_Énoncé_:
D'après l'extrait du texte sur les attaques des Houthis en mer Rouge, par où les compagnies maritimes contournent-elles l'Afrique pour l'instant ?

_Extrait du texte_:
++++

Face aux attaques des Houthis en mer Rouge, les compagnies maritimes se sont pour l’instant adaptées en contournant l’Afrique par le cap de Bonne-Espérance. Mais si la menace perdure au-delà du premier trimestre dans le détroit de Bab-el-Mandeb, elles vont devoir réfléchir à des formes d’organisation de l’exploitation moins contraignantes que les voyages de bout en bout via le cap.
En effet, le marché de l’affrètement se tend fortement et l’arrivée des nouvelles capacités n’est pas immédiate. Dans le même temps, à la différence de 2023, on observe en 2024 un programme de mise au rebut des navires qui redémarre pour se séparer des unités pas forcément les plus anciennes mais les plus polluantes.
Ce cocktail, qui vise à installer une certaine tension sur le marché, pourrait finalement se retourner contre les compagnies qui risquent de payer un prix d’affrètement trop élevé pour des navires qui n’ont pas un taux d’utilisation annuel suffisant, surtout si le "super slow steaming" reste de mise. Or cette hypothèse se précise, avec des tensions probables à partir du deuxième semestre sur les marchés pétroliers.

++++

_Données_:
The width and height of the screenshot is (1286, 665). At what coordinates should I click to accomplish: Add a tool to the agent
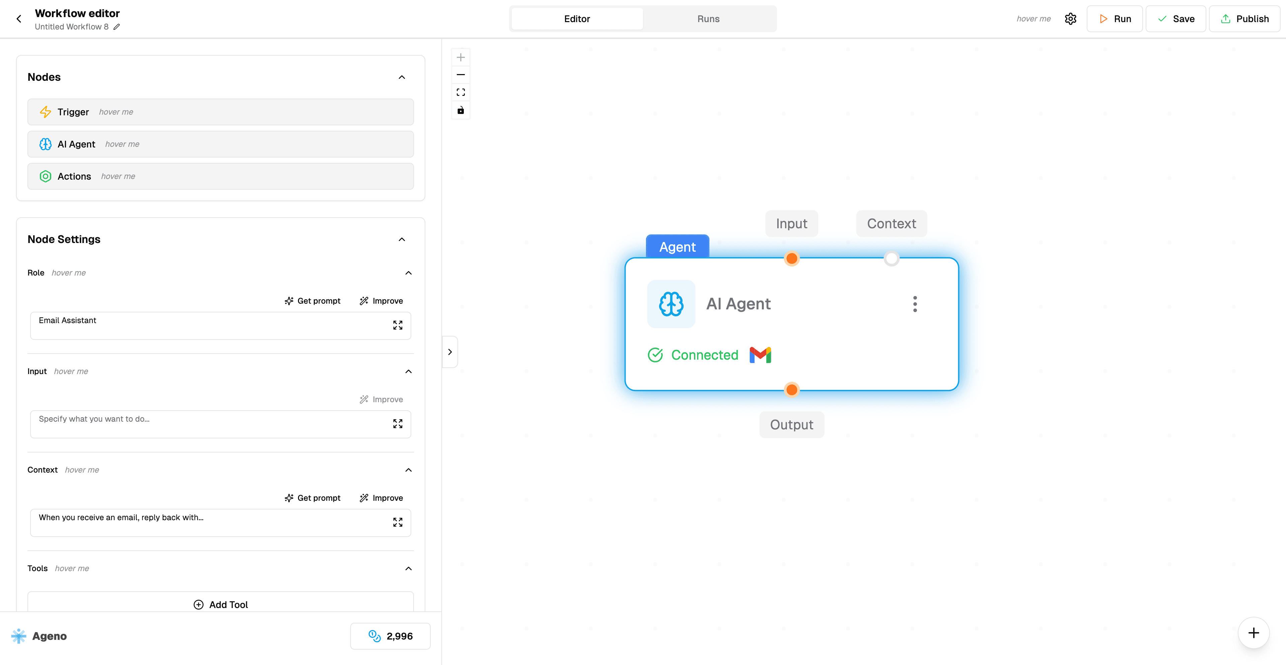pos(220,604)
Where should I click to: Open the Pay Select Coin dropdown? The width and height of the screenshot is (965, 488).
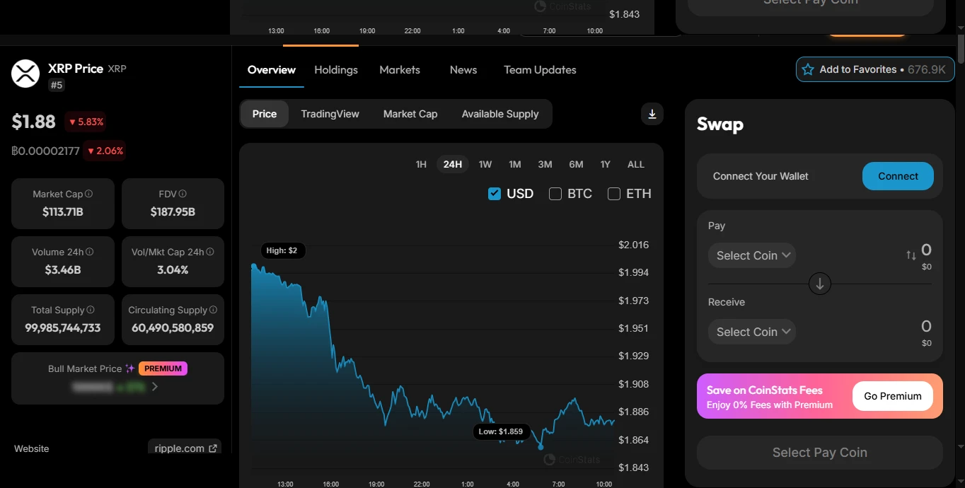coord(752,255)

++++

_Corrigé_:
Par le cap de Bonne-Espérance.